Lithium metal batteries (LMBs) promise the next generation of energy storage technology due to their ultra-high theoretical specific capacity and energy density. The realization of LMBs heavily relies on stable, high-capacity, and fast charging/discharging Li metal anodes (LMAs). However, plating/stripping of Li metal at the widely-used "hostless" Li foil is subjected to severe dendrite growth and low reversibility, challenging the practical application of LMAs. Unlike the conventional Li foil, LMAs with delicately-designed bulk structures, denoted as structured LMAs, regulate Li deposition behavior through the incorporated framework, providing an effective way of containing the inherent defects of LMAs, such as infinite volume expansion, uncontrollable growth of Li dendrites, and excessive side reactions with electrolyte.
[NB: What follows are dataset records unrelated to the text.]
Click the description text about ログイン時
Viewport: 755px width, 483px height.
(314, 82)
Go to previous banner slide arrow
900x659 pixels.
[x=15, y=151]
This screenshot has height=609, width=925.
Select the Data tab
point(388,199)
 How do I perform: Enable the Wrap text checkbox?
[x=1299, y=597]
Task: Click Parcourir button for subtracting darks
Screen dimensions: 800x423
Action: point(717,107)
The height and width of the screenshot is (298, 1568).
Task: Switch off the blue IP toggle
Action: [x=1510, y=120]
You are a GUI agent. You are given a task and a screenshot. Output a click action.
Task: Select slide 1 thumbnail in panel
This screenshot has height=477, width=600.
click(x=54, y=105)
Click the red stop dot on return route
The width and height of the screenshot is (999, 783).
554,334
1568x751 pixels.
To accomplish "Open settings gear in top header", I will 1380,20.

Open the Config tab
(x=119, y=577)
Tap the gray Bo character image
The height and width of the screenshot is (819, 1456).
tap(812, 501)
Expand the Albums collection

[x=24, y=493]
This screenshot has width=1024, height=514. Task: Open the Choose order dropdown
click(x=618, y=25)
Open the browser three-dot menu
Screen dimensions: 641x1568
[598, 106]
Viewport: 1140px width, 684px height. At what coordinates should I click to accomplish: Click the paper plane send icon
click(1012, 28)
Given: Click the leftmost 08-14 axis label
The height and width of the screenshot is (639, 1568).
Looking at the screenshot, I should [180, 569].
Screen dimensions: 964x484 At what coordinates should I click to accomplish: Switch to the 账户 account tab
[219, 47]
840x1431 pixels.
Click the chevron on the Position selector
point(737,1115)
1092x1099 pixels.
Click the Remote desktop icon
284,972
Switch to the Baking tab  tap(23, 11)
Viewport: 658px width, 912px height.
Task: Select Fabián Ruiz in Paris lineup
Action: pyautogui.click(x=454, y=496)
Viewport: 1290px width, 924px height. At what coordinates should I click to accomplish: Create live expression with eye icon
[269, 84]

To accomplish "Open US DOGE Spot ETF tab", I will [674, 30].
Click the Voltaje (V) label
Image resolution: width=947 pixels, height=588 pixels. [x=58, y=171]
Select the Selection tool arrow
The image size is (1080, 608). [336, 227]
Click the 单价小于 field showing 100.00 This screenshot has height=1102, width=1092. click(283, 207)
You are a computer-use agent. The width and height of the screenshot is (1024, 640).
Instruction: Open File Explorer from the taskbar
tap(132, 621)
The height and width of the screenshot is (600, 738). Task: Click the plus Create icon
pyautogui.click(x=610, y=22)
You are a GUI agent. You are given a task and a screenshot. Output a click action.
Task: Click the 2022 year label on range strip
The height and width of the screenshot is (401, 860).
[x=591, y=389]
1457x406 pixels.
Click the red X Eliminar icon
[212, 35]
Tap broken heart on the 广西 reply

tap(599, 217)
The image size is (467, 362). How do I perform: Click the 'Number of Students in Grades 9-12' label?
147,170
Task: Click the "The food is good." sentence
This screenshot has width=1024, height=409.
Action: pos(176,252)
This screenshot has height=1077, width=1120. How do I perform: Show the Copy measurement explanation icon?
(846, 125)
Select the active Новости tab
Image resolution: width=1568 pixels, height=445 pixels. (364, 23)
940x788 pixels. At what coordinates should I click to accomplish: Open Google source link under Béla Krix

Despite much progress, the design of structured LMAs lacks a systematic summary and deep insight into the structure-property relationship. This review underlines the challenges in the design and preparation of structured LMAs and then categorizes and summarizes the current progress of research on structured LMAs in detail, highlighting the interplay of framework components in regulating the deposition behavior of Li metal. We also discuss the existing hurdles and possible design criteria of structured LMAs, and provide an outlook on some promising directions for future research. The aim of this review is to provide guidance for the rational design of LMAs with unique structures for the next generation of high-energy-density batteries.